Я видел, что вокруг шатра собираются «прайдовцы» и сектанты, стягивая кольцо. Я видел, как во Львове концентрируется скверна, готовая обрушиться на меня. И я все-таки не собирался вести светские беседы. Время диалогов прошло.
— Шалость отца, говорю, удалась… — повторил я и активировал разрыв, выпуская Хрустика.
Зверь выпрыгнул из еще даже не до конца сформированного портала, открыл пасть и налетел на Львова, раздирая его когтями передних лап и пытаясь вгрызться тому в шею.
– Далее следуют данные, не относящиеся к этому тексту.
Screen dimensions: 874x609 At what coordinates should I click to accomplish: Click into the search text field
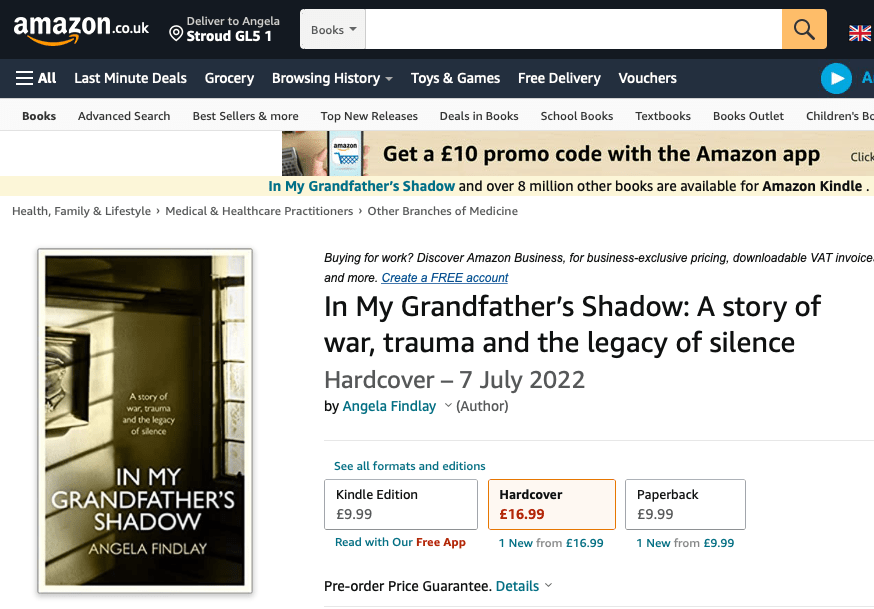click(x=573, y=30)
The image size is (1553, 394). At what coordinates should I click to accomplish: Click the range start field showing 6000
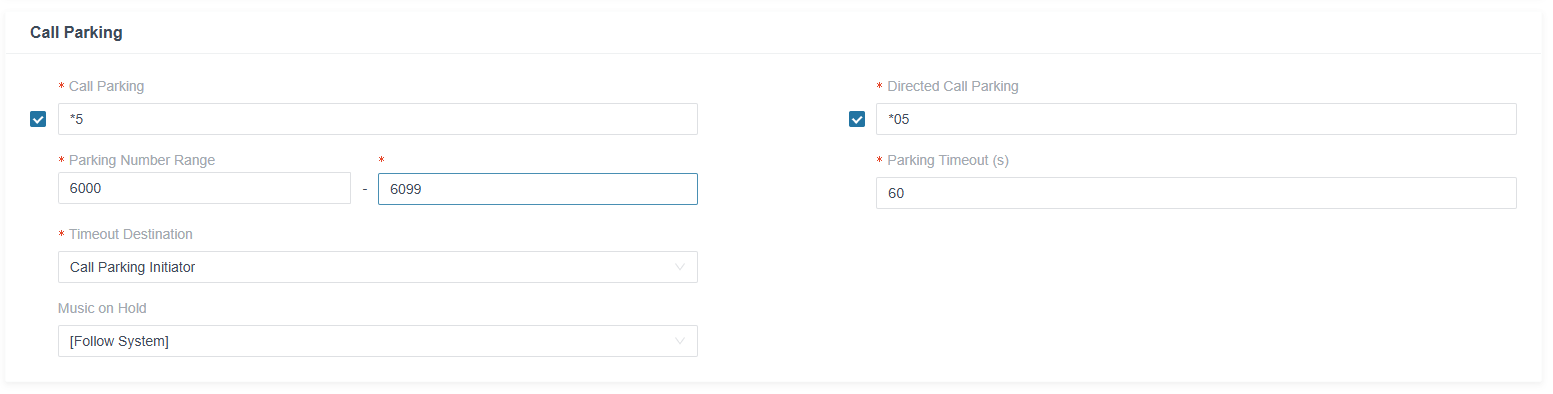[204, 188]
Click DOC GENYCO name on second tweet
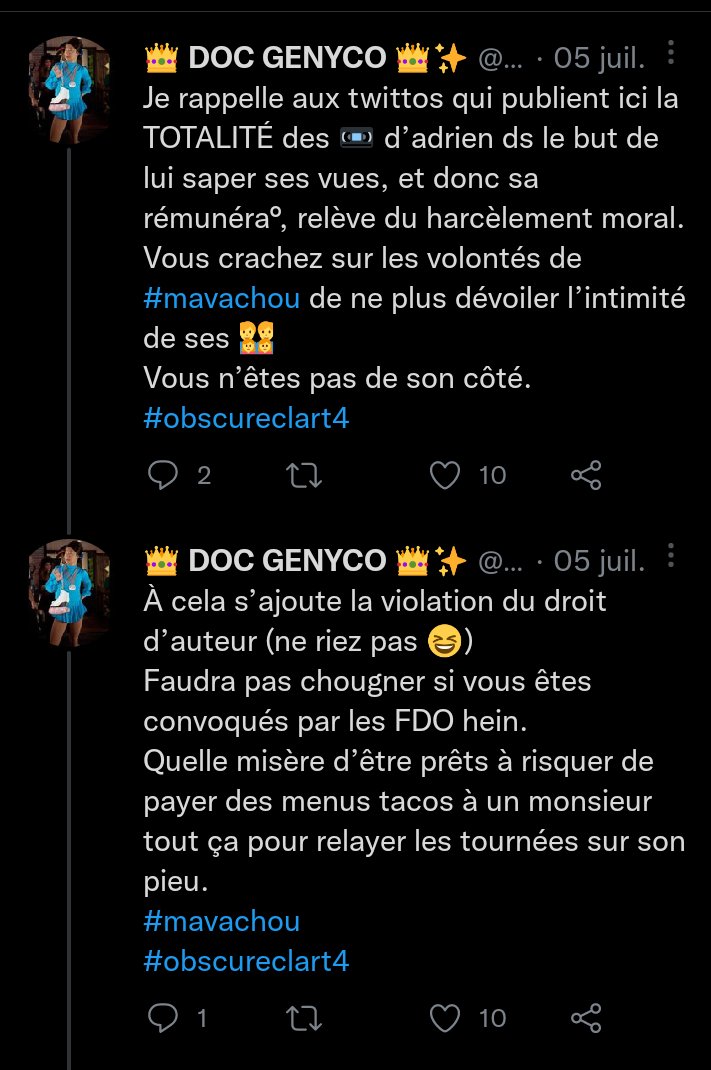 coord(287,562)
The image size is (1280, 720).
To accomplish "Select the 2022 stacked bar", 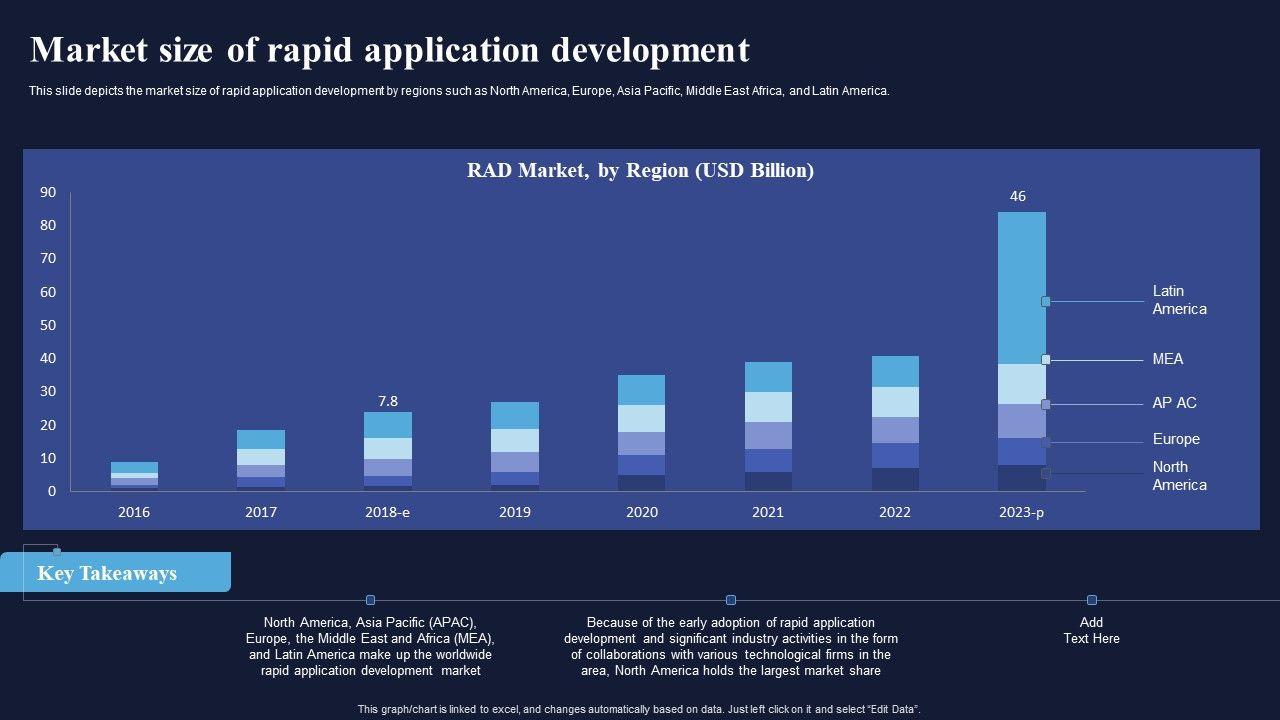I will 895,423.
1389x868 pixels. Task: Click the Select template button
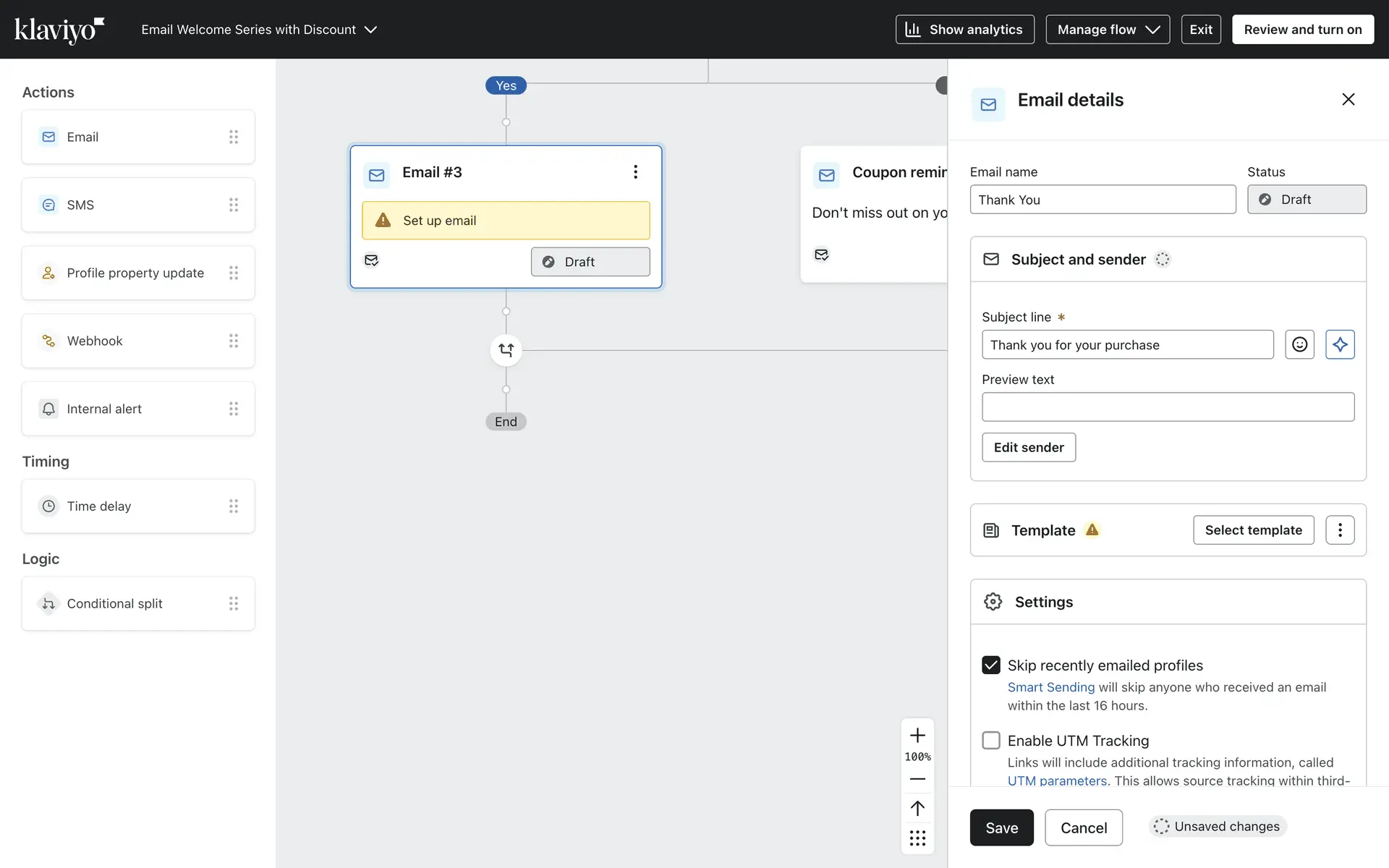[x=1253, y=530]
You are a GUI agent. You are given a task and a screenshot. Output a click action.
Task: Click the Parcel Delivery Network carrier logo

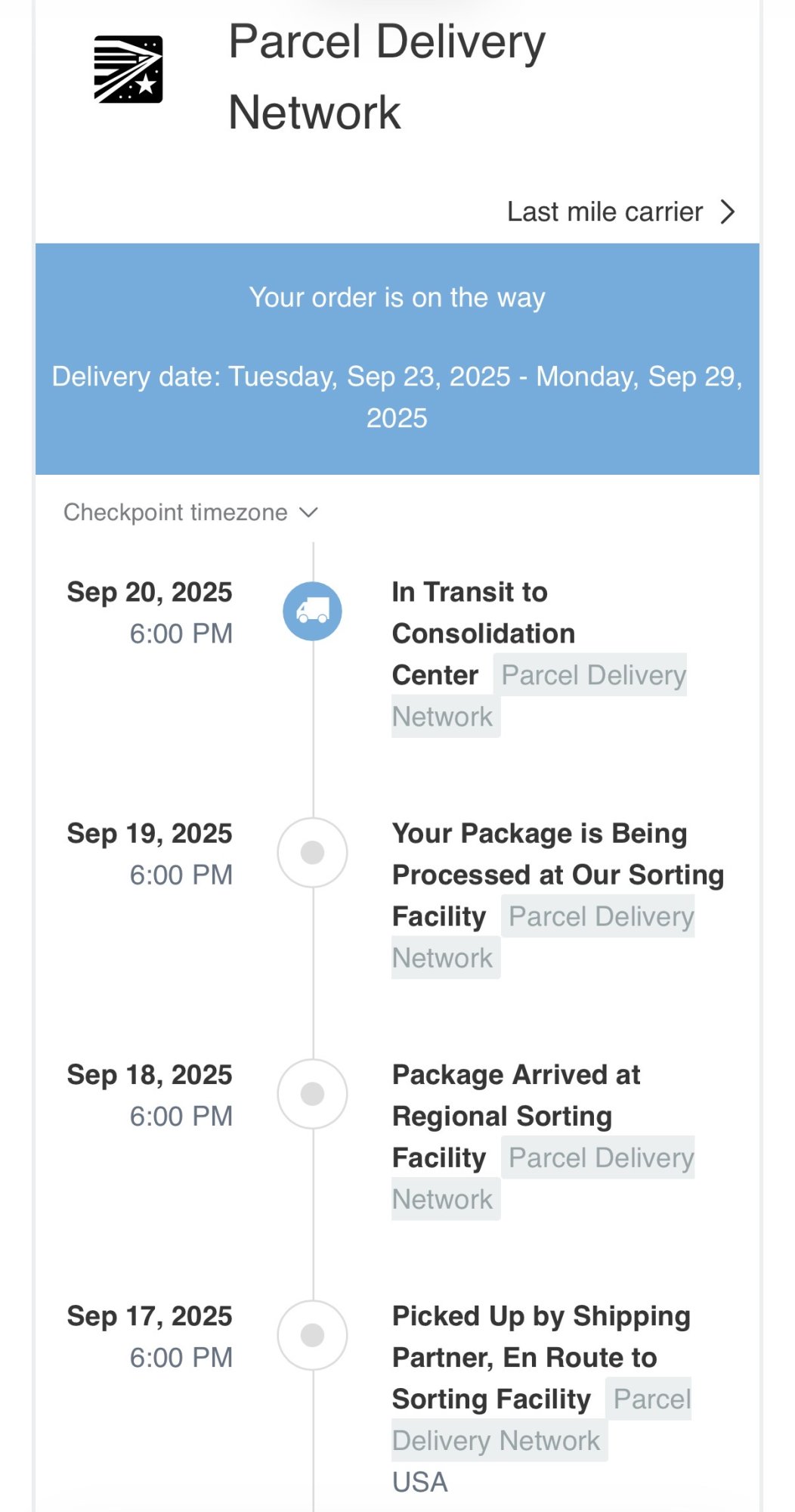tap(128, 70)
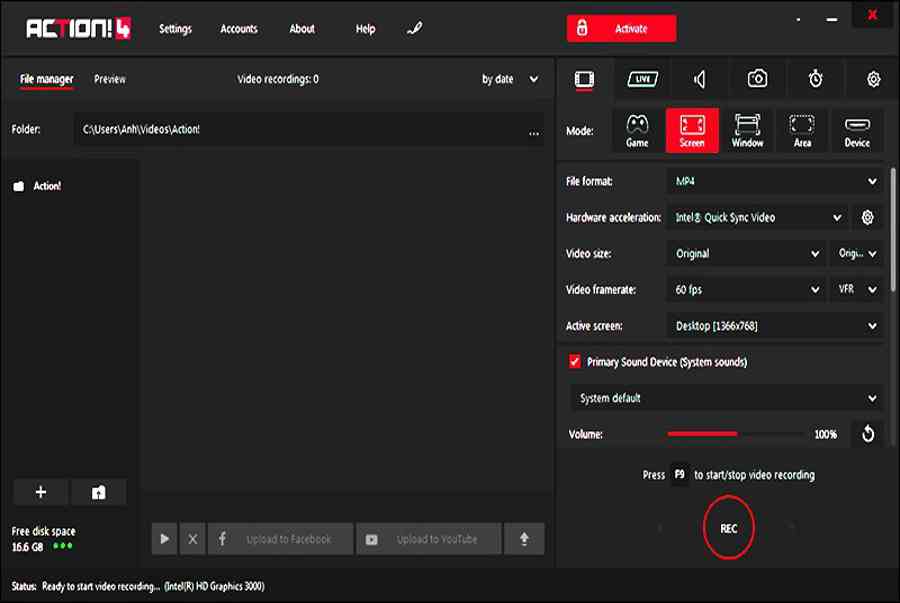Viewport: 900px width, 603px height.
Task: Open the screenshot camera tab
Action: (758, 79)
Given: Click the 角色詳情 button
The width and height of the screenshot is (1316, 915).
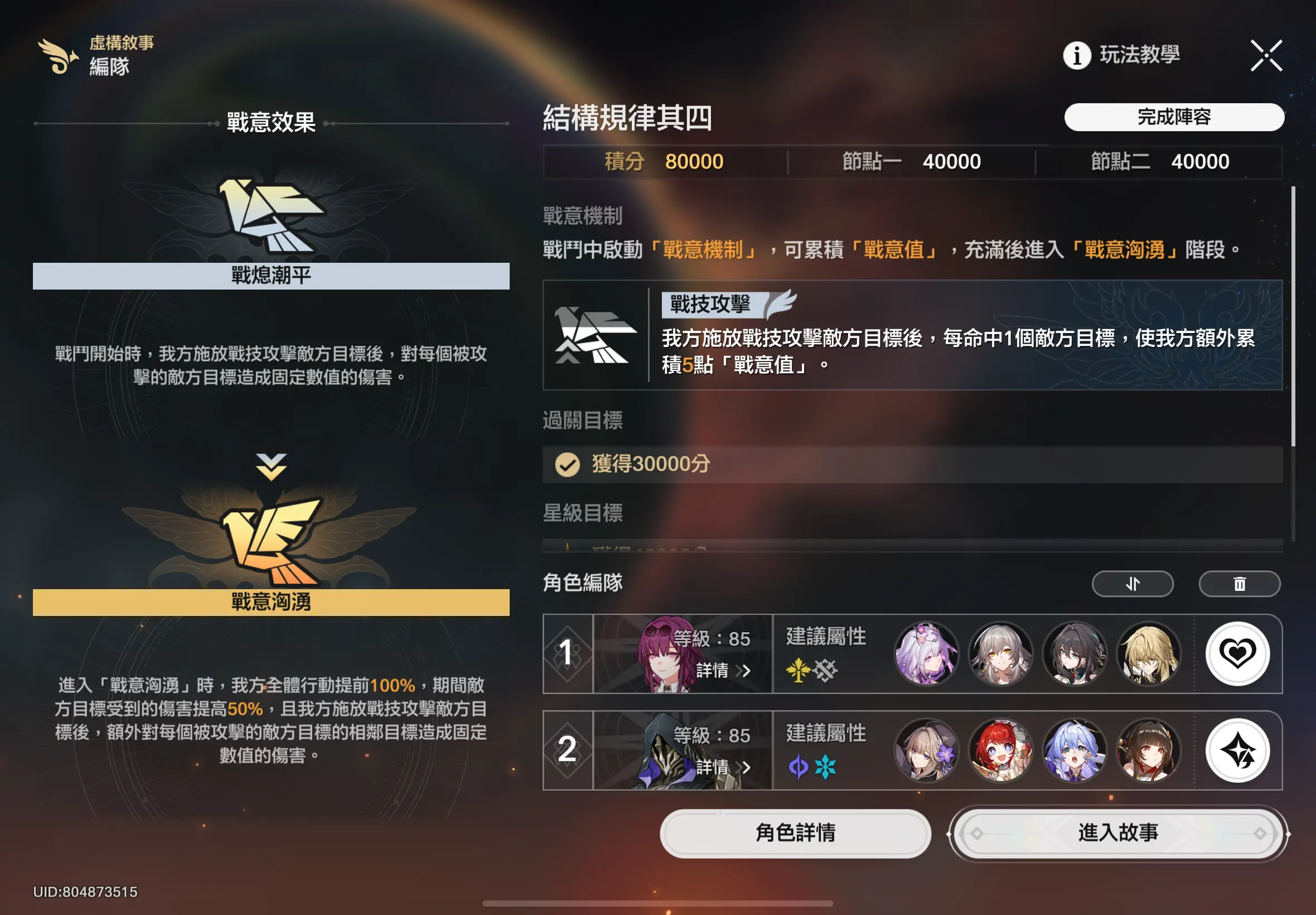Looking at the screenshot, I should click(x=795, y=833).
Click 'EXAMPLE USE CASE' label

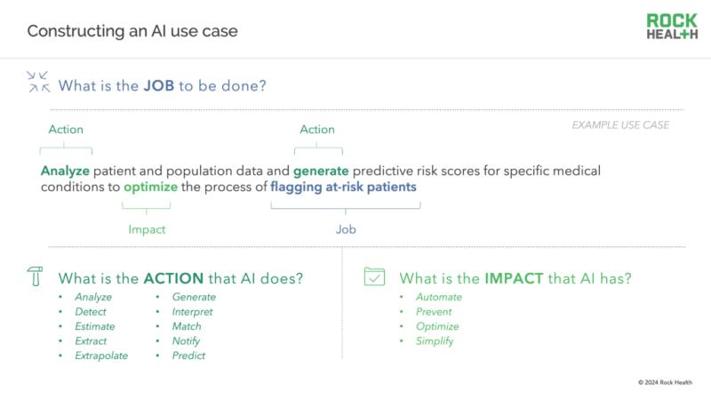[620, 125]
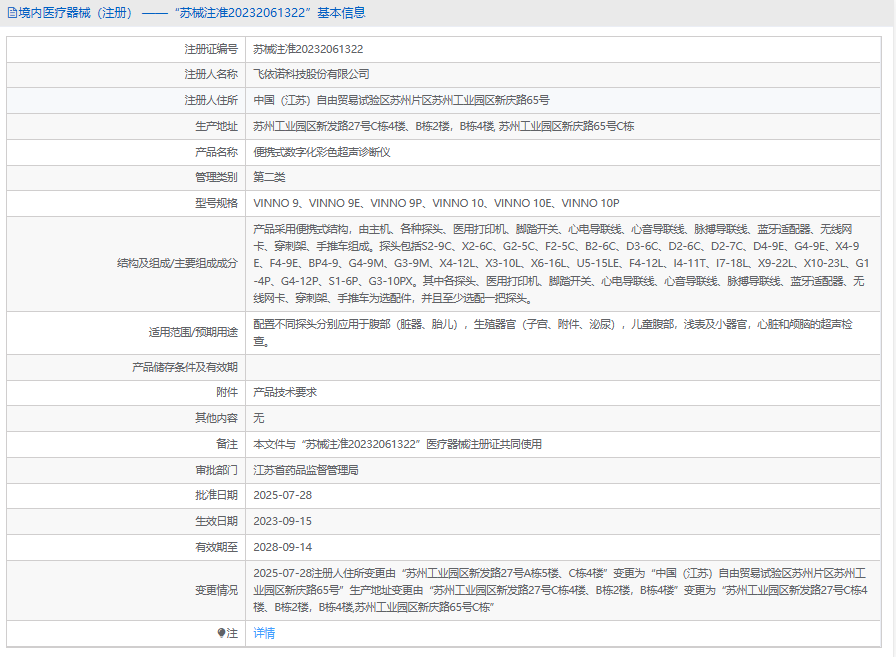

Частично завалился вместе с ним на стол, сбрасывая на пол и разбивая склянки.
Взорвались какие-то химикаты, подняв в воздух облако вонючего желтого дыма. Ленты вокруг меня расступились и бросились обратно к своему хозяину. Я легко вскинул руку с обрезом, выцеливая голову Львова. Он вертелся в дыму, пытаясь дотянуться за спину, и оторвать вцепившегося Хрустика, а потом он ударил.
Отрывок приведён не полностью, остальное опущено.